В дальнейшем Гарольд упоминается только для того, чтобы сообщить о его маршруте, о том, что он увидел и услышал, например дикую песню сулиотов, оказавших ему гостеприимство (66–72), а затем Байрон начисто забывает о своем герое.

Вторая песнь посвящена Албании и Греции. Обращение к Греции открывает и оно же замыкает песнь, переходя в прощальное лирическое излияние. Строфы поэмы складываются в путевой дневник и, следуя за передвижениями героя, отражают смену его впечатлений.

Албания рисуется как страна суровых воинов, которые, однако, ласково встречают чужеземцев и заботятся о них от всего сердца, деля с ними пищу и вино.
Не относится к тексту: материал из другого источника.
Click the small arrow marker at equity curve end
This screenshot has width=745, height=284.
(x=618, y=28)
В суровых добродетелях воспитан, Албанец твердо свой закон блюдет. Он горд и храбр, от пули не бежит он, Без жалоб трудный выдержит поход. Он — как гранит его родных высот! Храня к отчизне преданность сыновью, Своих друзей в беде не предает И, движим честью, мщеньем иль любовью, Берется за кинжал, чтоб смыть обиду кровью.
(65)

Строфы, посвященные Албании, интересны тем, что здесь впервые, быть может, проявляется та черта Байрона, которая теснее всего связывает его с романтической эрой в литературе. Эта черта — обширность исторических интересов, в частности интерес к народам и странам, далеким от его родины и культуры, сочувственное восприятие нравов и психологии, отличных от собственных.
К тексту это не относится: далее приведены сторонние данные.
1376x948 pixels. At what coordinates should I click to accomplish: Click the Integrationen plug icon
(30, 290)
Добродетельные пли благородные дикари нередко занимали внимание мыслителей и литераторов эпохи Просвещения (традиция эта восходит еще к античной литературе); но эти дикари были абстракцией, лишенной исторической реальности; они выдвигались как некая абсолютная норма нравственности. Такими они изображены еще на рубеже веков в повестях Шатобриана. Байрон же показывает не идеальных, нетронутых цивилизацией дикарей, а людей, которых история поставила в неблагоприятные условия: он рисует их в конкретных обстоятельствах, в той обстановке, в которой они действительно существуют; воспроизводит их обычаи и даже их воинственные пляски и песни. Мысль о духовных ценностях, принадлежащих «чужим» народам, желание проникнуть в суть их мироощущения и сопоставить его со своим сближает Байрона с Вальтером Скоттом. Свои описания он, как и Скотт, снабжает подробными комментариями, свидетельствующими не только о стремлении к точности, но и о желании разъяснить английским читателям особенности неизвестной им жизни.
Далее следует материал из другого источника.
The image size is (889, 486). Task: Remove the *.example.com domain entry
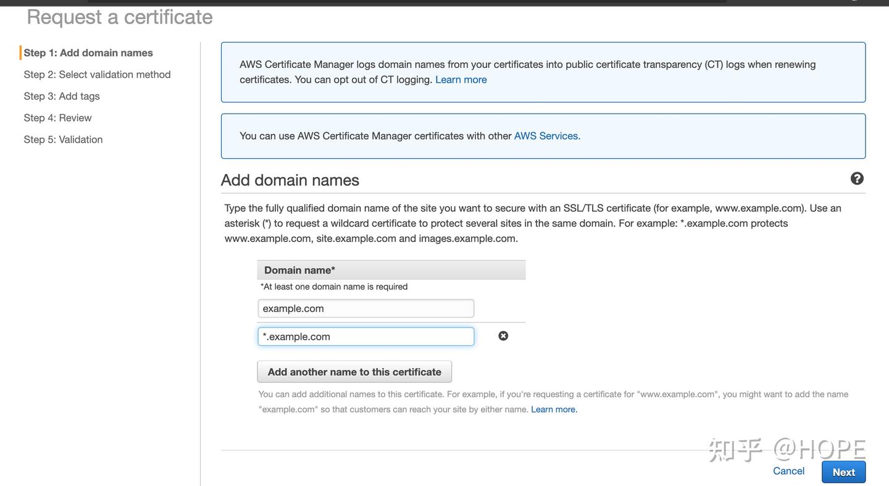(503, 336)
Внимание к полудиким племенам, любознательность — и пренебрежение к тому, что входит в круг принятых представлений, сообщают взглядам Байрона новизну и широту, покорившие мыслящую публику.

Центральной, однако, является во второй песне тема Греции. Она вызывает у Байрона бесчисленные ассоциации: исторические, литературные, мифологические. Увлечение юного Байрона античной древностью, ее поэзией и ораторским искусством, а главное, героикой ее прошлого, величием афинской демократии, самый характер полученного поэтом классического образования побуждали его с особенным волнением вглядываться в лицо Греции нынешней. Чем шире тот ассоциативный круг, который связан для Байрона с прошлым страны, чем больше она вошла в его внутренний мир, тем болезненнее он воспринимает ее унижение перед турецкими завоевателями:

Увы, Афина, нет твоей державы! Как в шуме жизни промелькнувший сон Они ушли, мужи бессмертной славы, Те первые, кому среди племен Венец бессмертья миром присужден, Где, где они? За партой учат дети Историю ушедших в тьму времен, И это все! И на руины эти Лишь отсвет падает сквозь даль тысячелетий.
(2)
………………………………………… Глух тот, кто прах священный не почтит Слезами горя, словно прах любимой! Слеп тот, кто меж обломков не грустит О красоте, увы, невозвратимой!